Task directions
Provide the number of lines in the material below that include the word "казино", without any accompanying text.
[[ Data provided open ]]
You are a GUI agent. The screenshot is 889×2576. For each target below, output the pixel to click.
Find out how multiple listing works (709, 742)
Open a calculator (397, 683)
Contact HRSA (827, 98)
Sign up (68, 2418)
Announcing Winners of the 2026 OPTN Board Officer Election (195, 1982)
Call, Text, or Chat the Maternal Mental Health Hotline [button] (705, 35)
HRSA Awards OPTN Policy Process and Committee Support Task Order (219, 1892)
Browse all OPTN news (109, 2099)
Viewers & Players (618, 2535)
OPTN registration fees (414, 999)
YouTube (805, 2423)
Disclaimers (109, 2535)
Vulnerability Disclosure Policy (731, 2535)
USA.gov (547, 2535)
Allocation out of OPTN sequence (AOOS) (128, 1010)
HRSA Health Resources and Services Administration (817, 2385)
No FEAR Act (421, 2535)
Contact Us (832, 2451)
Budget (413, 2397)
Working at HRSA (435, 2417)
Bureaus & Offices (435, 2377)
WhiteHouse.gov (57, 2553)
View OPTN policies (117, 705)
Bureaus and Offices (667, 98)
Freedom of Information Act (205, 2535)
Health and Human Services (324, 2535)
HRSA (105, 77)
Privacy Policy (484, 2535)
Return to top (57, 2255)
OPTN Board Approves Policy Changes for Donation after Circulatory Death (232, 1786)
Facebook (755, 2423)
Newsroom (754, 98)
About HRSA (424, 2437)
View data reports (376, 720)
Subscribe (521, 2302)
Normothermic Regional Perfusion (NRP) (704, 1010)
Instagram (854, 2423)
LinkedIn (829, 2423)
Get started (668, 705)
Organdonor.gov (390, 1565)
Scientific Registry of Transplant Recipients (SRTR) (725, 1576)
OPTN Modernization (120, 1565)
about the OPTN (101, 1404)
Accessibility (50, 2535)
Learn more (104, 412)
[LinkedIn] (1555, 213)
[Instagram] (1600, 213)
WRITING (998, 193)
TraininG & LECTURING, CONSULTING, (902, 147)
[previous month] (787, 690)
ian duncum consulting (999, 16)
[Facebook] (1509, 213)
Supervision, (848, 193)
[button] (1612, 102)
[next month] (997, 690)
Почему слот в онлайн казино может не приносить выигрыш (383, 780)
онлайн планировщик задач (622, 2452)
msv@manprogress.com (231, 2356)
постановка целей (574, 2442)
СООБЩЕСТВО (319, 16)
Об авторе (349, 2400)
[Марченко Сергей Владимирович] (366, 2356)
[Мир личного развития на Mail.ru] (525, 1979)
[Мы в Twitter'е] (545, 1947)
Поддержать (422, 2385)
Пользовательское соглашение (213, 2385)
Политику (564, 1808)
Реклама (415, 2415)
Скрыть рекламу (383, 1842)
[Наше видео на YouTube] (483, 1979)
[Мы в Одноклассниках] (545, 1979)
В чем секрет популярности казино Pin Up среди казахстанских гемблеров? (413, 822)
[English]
[[ Data provided closed ]]
Written solution
2